ANNUAL SYMPOSIUM

Australia's science future 3-4 May 2000
Full listing of papers

Dr David Etheridge studied physics and Earth sciences at the University of Melbourne, with an honours thesis in the atmospheric attenuation of solar radiation and a PhD in the changing composition of the atmosphere over the last 1000 years. He has worked at the Australian Antarctic Division, the CNRS Glaciologie group in France, and the University of Melbourne. He is now with the Global Atmospheric Change program of CSIRO Atmospheric Research. He has led five scientific expeditions in Antarctica, investigating ice sheet changes, atmospheric turbidity and atmospheric composition in ice cores. His research at CSIRO centres on atmospheric greenhouse gases and ozone depleting gases.

The changing composition of the global atmosphere
by David Etheridge
david.etheridge@dar.csiro.au

Abstract
The levels of many trace gases and aerosol particles are changing in the atmosphere, largely as a result of human activities. Although totalling less than 0.1 per cent of the mass of the atmosphere, these constituents determine much of its chemical and physical state. Changes in atmospheric composition have significant impacts, often a long way from the origins of the emissions (for example, stratospheric ozone depletion, volcanic aerosols, global warming). As a result, the issues are broadening from urban or regional concerns to being at the centre of global environmental protocols. In the case of ozone-depleting substances, we are gaining some control over global atmospheric levels and the ozone layer is expected to respond. Whether control can be extended to carbon dioxide and other greenhouse gases depends on our ability to understand the atmosphere and its ocean and biosphere partners, which are extremely complex systems. It also depends on scientists engaging policymakers to pursue new technological alternatives to the carbon-based economy. In return, science will need to improve ways of verifying the locations and causes of emissions and uptake. The multiple roles of each constituent in the atmosphere will need to be considered if we are to successfully manage the global atmospheric environment.
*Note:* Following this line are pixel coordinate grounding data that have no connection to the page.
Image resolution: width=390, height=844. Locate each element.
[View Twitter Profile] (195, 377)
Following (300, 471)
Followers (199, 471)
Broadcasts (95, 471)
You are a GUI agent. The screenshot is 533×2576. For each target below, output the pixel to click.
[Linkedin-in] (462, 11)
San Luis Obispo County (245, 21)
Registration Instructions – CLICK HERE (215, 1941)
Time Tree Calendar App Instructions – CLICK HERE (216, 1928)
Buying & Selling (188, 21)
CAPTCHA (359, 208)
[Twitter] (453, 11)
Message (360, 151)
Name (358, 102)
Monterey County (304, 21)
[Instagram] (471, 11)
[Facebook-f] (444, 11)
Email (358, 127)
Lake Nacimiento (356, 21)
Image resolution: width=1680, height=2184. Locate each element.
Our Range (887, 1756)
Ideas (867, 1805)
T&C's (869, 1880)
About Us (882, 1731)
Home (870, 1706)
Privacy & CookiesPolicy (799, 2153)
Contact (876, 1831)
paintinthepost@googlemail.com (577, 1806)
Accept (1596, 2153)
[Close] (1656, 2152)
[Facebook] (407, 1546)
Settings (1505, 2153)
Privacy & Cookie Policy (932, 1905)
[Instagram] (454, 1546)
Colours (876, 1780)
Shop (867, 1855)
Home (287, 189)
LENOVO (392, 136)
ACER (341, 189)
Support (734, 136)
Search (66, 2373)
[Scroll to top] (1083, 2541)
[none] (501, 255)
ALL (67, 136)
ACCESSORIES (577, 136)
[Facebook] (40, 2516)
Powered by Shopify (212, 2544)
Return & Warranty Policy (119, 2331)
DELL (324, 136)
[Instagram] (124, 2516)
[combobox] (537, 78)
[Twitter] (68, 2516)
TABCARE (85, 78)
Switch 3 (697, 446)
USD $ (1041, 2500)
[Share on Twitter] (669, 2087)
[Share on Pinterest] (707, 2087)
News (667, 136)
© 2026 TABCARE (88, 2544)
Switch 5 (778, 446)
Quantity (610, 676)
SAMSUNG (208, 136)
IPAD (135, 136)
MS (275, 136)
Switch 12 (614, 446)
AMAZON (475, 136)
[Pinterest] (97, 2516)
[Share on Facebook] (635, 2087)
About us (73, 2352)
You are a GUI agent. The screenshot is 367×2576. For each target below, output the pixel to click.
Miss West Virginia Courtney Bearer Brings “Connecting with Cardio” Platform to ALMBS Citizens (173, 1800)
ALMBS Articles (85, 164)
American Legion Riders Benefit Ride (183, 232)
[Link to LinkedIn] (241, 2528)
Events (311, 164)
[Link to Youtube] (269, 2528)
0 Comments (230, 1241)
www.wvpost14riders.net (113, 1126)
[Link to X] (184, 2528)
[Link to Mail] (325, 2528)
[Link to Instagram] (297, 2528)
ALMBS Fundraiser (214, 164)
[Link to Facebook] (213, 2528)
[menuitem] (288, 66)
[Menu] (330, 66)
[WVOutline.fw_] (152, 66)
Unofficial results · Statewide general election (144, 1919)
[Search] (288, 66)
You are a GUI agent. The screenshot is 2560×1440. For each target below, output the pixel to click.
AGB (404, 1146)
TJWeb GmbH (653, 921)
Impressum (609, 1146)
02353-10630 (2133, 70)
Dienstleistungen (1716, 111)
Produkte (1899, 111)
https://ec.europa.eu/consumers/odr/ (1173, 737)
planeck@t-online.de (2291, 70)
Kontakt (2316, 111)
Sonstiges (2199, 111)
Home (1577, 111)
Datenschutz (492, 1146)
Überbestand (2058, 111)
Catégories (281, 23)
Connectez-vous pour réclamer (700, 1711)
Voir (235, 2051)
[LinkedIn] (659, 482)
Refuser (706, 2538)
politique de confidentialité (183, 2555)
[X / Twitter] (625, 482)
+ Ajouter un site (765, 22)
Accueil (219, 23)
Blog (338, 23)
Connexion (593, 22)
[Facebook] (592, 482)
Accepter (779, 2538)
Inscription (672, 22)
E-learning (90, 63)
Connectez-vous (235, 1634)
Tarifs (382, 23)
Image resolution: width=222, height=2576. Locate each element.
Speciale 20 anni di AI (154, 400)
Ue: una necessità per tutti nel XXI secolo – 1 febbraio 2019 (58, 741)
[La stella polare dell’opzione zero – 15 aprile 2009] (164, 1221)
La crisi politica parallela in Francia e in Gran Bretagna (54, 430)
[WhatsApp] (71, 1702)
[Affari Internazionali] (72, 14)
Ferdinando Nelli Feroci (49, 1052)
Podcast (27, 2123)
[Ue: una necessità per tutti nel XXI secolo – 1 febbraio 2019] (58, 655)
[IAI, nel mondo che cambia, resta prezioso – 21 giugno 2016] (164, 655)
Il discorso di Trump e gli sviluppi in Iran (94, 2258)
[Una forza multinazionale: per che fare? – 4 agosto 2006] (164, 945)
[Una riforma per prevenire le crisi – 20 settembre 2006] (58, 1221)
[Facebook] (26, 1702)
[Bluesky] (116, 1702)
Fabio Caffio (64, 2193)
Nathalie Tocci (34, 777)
In a landmark paper, the 19th century Swedish scientist, Arrhenius, raised the possibility of carbon dioxide influencing the temperature of the globe. In 1974, Nature published a paper by Molina and Rowland on the impact of chlorofluorocarbons on ozone in the stratosphere. Despite their different eras, both these theoretical works had some similar aspects that are relevant to many global atmospheric composition issues of today.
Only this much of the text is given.